> **GIVEN EXERCISE**
Copy the lines from the one containing "You are a GUI" through the one containing "click(545, 225)", inclusive, replacing "screenshot" with "screen image" and leaving everything else unchanged. Omit the pictures from your copy.

[START SUPPLIED ENTRIES]

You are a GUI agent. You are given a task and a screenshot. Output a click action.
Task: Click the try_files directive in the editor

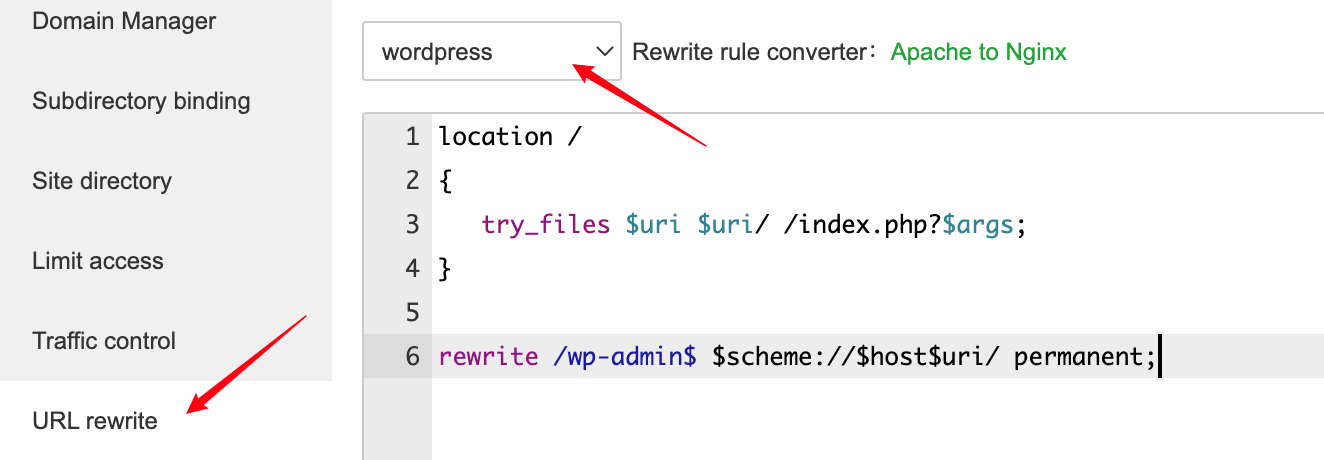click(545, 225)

[END SUPPLIED ENTRIES]
[START SUPPLIED ENTRIES]

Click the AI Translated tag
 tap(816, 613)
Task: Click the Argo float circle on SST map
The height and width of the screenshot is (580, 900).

[END SUPPLIED ENTRIES]

> **RESPONSE TO THIS EXERCISE**
You are a GUI agent. You are given a task and a screen image. Output a click action.
Task: Click the try_files directive in the editor

click(545, 225)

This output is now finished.